Kenya's High Court has suspended a government blackout imposed on three private television broadcasters over a live coverage of an opposition rally in the capital Nairobi.
Judge Chacha Mwita ordered Thursday that the shutdown imposed on the private stations, namely Kenya Television Network, Citizen Television and Nation Television News, would be suspended for two weeks so that the court could hear a petition by activist Okiya Omtatah Okoiti against the ban.
The administration of President Uhuru Kenyatta ordered a shutdown of the TV stations on Tuesday morning after they ran a live coverage of a mock swearing-in ceremony for opposition leader Raila Odinga.

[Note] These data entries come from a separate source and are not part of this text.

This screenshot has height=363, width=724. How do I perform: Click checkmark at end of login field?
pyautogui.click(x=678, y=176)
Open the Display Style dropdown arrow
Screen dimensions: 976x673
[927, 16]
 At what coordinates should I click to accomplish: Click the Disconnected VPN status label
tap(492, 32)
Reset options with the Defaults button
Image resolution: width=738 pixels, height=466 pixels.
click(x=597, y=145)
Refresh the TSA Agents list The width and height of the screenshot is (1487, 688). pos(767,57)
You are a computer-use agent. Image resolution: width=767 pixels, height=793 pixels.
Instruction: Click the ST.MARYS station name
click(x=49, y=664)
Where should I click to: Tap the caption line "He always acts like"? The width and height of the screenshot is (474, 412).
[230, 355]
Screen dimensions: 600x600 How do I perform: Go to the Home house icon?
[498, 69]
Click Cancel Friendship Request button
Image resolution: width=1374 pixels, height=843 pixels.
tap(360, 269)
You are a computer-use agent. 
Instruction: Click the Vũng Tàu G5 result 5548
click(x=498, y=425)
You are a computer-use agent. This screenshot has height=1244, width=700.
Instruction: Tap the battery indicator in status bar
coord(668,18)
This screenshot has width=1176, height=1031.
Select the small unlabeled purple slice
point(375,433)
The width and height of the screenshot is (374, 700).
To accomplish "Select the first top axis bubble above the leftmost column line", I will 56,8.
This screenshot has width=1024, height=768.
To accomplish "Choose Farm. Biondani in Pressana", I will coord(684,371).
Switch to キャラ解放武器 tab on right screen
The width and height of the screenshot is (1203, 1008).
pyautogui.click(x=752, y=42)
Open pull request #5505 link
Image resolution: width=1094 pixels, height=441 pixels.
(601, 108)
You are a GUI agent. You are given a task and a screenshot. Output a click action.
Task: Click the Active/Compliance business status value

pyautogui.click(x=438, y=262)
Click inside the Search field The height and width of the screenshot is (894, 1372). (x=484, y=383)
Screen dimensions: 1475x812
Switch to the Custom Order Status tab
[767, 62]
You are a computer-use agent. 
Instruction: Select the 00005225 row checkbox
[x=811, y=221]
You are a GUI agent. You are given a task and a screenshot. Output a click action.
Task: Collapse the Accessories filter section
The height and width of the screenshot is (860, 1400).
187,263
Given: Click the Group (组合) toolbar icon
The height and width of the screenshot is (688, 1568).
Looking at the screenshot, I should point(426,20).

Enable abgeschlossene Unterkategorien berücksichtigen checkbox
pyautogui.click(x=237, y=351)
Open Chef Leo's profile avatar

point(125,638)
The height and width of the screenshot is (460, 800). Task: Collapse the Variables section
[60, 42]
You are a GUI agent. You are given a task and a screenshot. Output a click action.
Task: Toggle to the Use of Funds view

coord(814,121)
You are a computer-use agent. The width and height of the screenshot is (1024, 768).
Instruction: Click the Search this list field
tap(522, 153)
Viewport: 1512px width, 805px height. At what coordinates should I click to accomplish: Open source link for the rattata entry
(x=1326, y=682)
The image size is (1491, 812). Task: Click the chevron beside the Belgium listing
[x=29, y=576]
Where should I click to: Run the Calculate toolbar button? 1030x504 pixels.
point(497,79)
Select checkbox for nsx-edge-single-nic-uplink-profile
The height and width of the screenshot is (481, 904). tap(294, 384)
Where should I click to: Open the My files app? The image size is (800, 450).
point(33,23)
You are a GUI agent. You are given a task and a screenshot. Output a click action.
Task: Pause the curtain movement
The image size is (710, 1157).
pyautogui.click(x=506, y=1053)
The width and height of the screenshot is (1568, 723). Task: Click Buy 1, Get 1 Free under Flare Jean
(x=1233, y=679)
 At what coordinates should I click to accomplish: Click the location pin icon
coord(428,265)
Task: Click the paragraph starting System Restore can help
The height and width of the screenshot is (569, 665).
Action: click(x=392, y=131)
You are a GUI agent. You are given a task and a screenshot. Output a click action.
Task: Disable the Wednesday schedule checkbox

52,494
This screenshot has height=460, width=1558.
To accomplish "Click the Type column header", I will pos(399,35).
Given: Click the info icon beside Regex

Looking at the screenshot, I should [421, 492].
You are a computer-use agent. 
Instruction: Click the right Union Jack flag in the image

Okoiti described the gag as "grossly arbitrary, disproportionate, oppressive, and unreasonable.”
Kenyatta had reportedly warned heads of the TV stations last Friday that they will be cut off the air if they broadcast the event.
Odinga was sworn in as Kenya’s “people's president” at a park in Nairobi to the cheers of thousands of supporters. The mock ceremony came in response to Kenyatta’s taking of office for a second time, which the opposition believes was the result of rigged votes.
Odinga refused to accept the results of an initial presidential election last August. He then boycotted a re-run ordered by Kenya’s Supreme Court, claiming irregularities that existed in the first round still persisted. Official government tallies show that around 100 have been killed since the start of vote-related unrest in the Horn of Africa country.
An investigation has been launched into the Tuesday mock swearing-in ceremony which had no sign of violence.